I am an American living in Germany. I am 43 years old and have been diagnosed with chronic deep depression, PTSD and a general personality disorder that leads me to be a bit obsessive and/or compulsive. I have lived with varying intensities of depression since my teenage years. I have stood with my toes on the line between life and death several times, and taken the step and failed a few times.
I have been fortunate to have some wonderful accomplishments during my life. However, the depression makes it difficult for me to be happy/ proud/ appreciative of my life, so far. Consequently, I constantly feel disconnected and misunderstood by the world around me. I feel as though I live a double life: strong and ambitious on the outside, but weak and shameful on the inside. I have become a master at hiding my feelings to keep others from feeling uncomfortable around me.
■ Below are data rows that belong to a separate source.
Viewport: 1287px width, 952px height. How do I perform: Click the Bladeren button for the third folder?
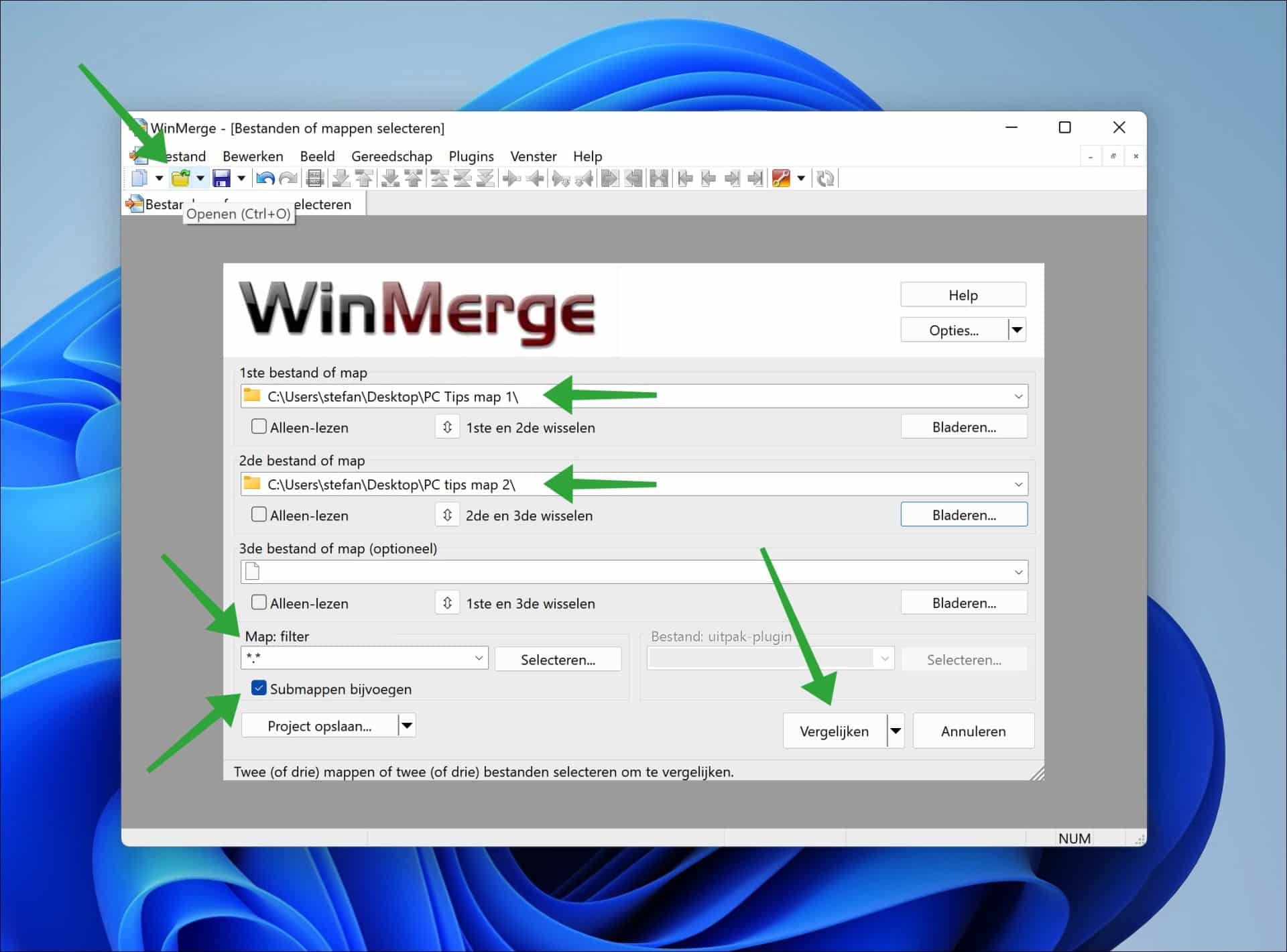pyautogui.click(x=964, y=602)
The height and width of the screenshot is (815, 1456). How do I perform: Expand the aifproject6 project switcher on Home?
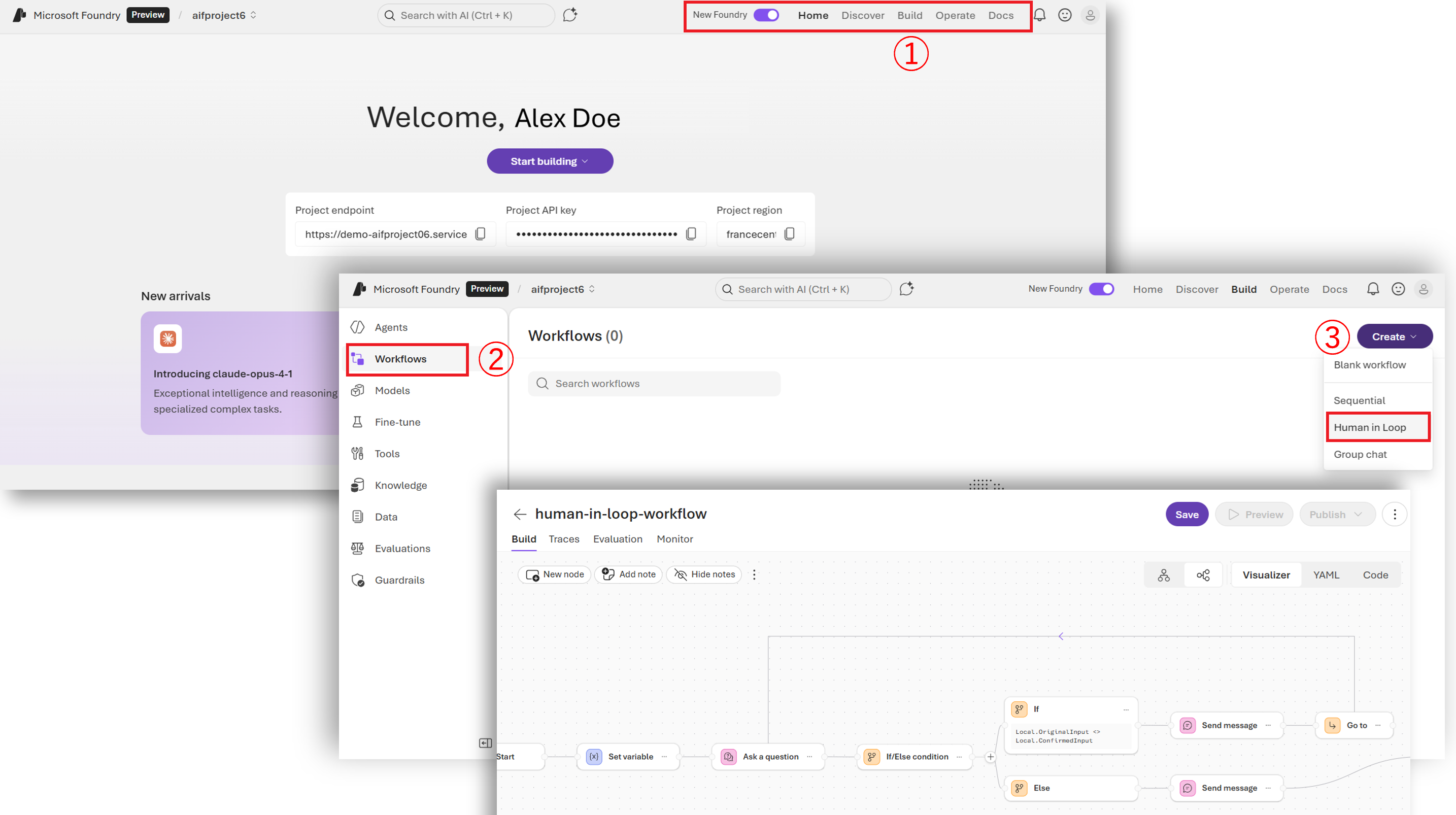[224, 15]
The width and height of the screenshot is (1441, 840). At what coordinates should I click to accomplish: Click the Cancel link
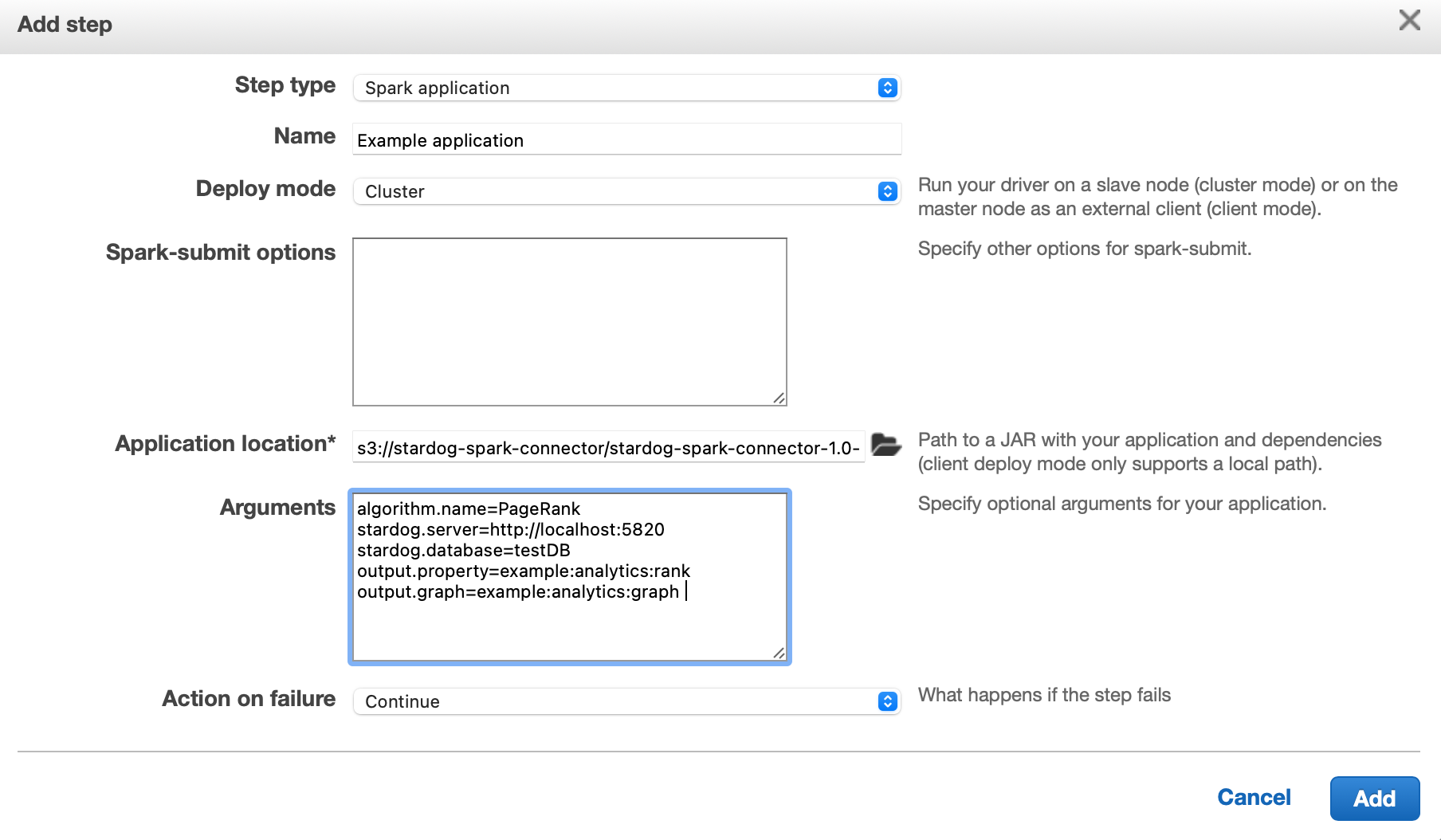pyautogui.click(x=1254, y=797)
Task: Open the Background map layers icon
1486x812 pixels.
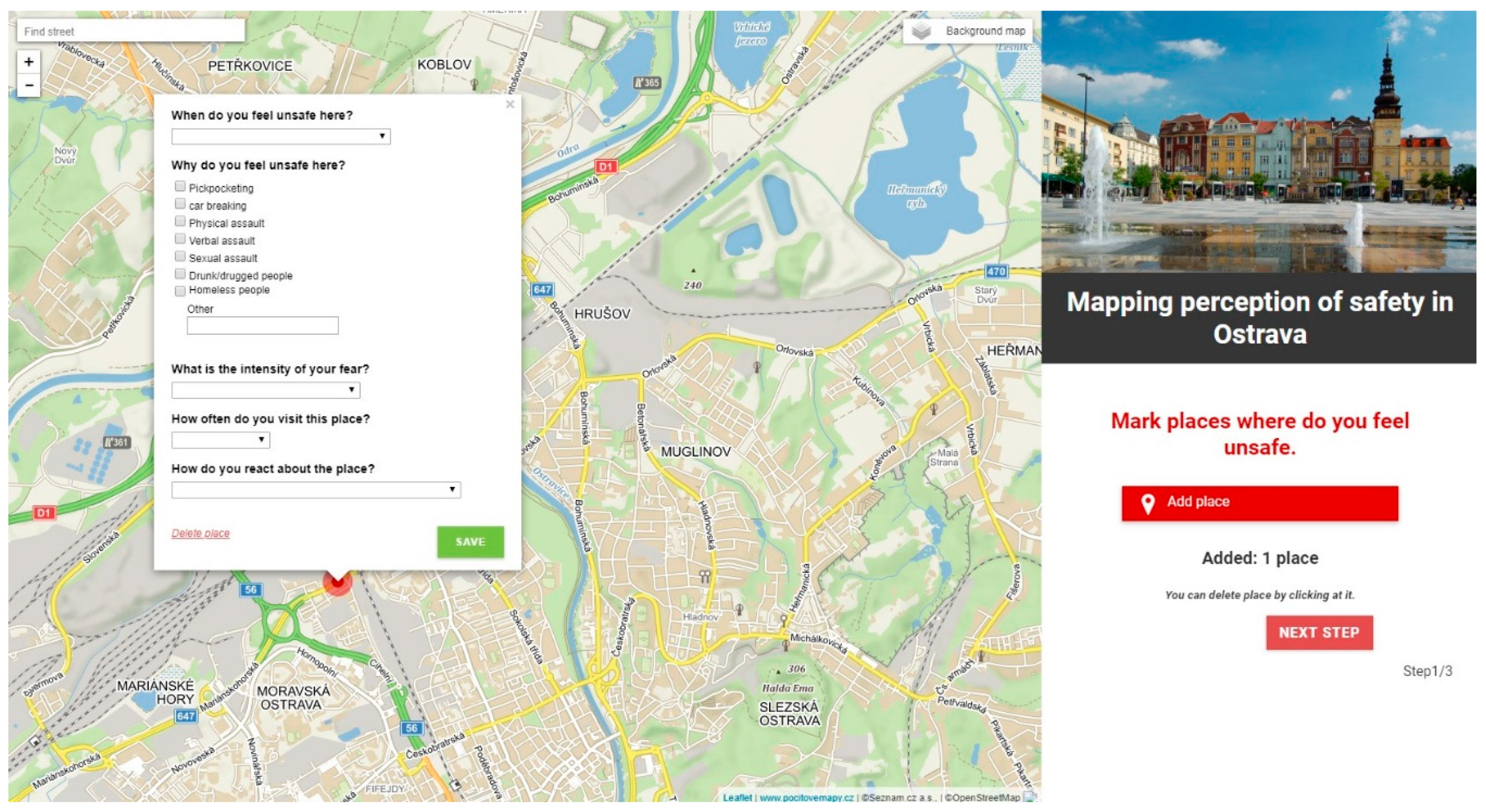Action: pyautogui.click(x=921, y=31)
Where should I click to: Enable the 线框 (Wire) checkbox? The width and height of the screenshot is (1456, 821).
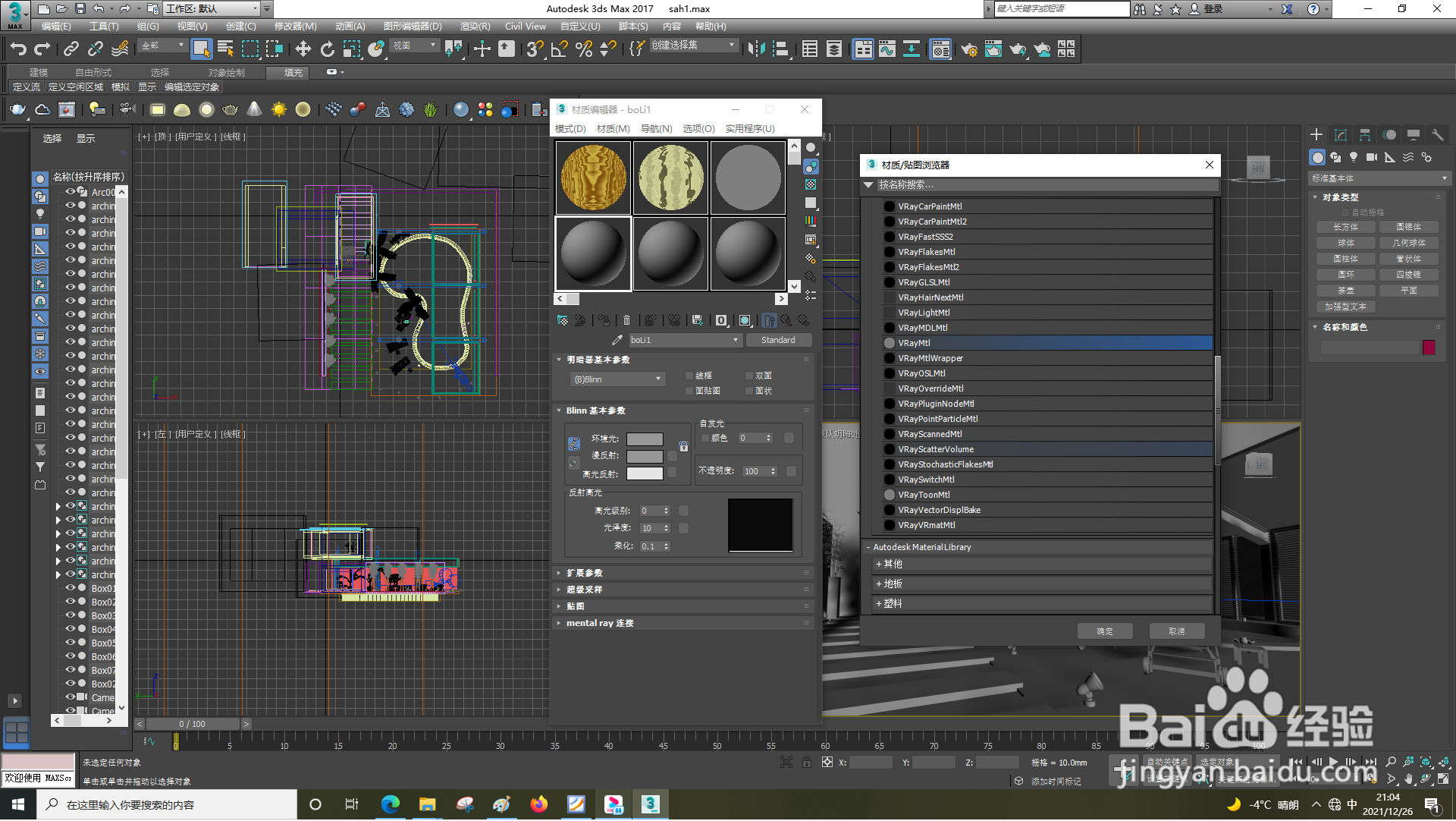[x=689, y=376]
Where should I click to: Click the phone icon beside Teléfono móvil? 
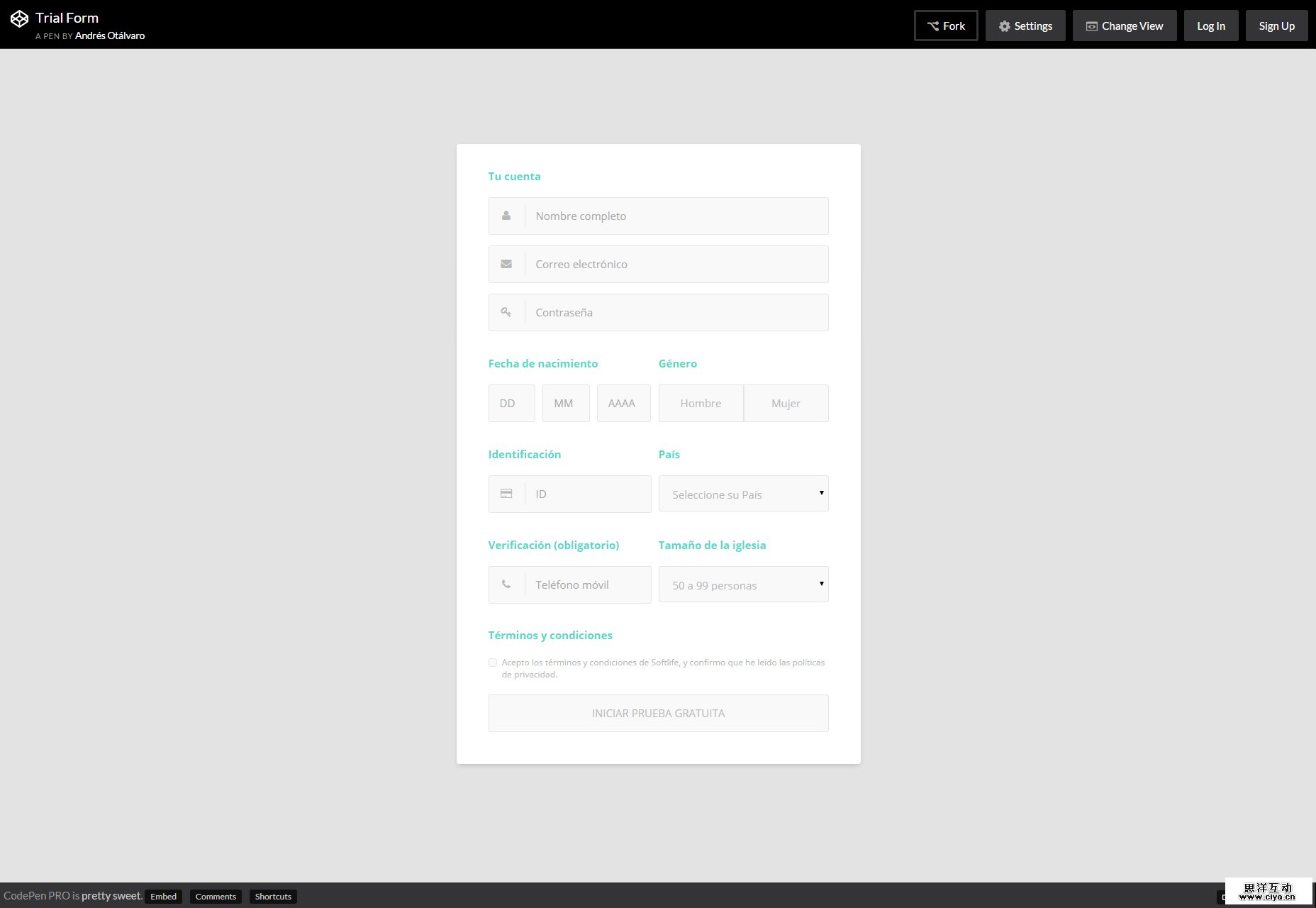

I have be an inpatient for approximately two years of intensive treatment at two university psychiatric clinics. I came initially following a suicidal attempt, and had to extend my treatment due to additional suicide attempts during the last year. In addition to trying a long list of anti-depressant medication, I have participated in art and sport therapies, cognitive behavioral therapy (CBT), electro convulsive therapy (ECT), acceptance and commitment therapy (ACT), schema therapy, meta cognitive therapy (MCT), cognitive behavioral analysis system of psychotherapy (CBASP) and eye movement and desisitization and reprocessing therapy (EMDR).
I have kept a journal of my thoughts, feelings and observations during the last months. This has been extraordinarily helpful in enabling me to keep track of my moods and see patterns in my life. My journal has become a powerful tool to incorporate with my other structured therapies. On this blog, I open my journal to you to read. I understand that we all walk our own path through life and that our experience/ struggle with depression is intensely personal, but maybe someone might find something in my journal that resonates with their experience.
Depression is painful, scary, exhausting, paralyzing, humiliating and isolating. This blog is a small step for me to challenge the isolating shame and embarrassment that I live with. I am making the pages of my journal public simply because there may be someone else experiencing the same things as I. Living with depression is hard enough. We don’t need to also feel alone. This is my attempt to help.
I have chosen to honestly and openly share my journal exactly as it was written in the moment. Consequently, there will certainly be sloppy text, misspellings, omitted words, improper punctuation, strong lanuage and countless grammar mistakes. When I am writing in my journal, I take a vacation from grammar rules and politeness in exchange for expediency in getting my thoughts and feelings on paper. This is all to say that comments related to illegible handwriting, word choice, spelling and grammar are unnecessary.
Please keep in mind that I am not a medical professional. Even though I have considerable experience with the mental health system, I cannot offer advice on medical treatments or strategies. Also, be aware that my journal entries may be explicit in describing my thoughts and feelings. Consequently, please be cautious of entries that may be emotionally intense. Children with an interest in mental illness should not read my blog without responsible adult supervision.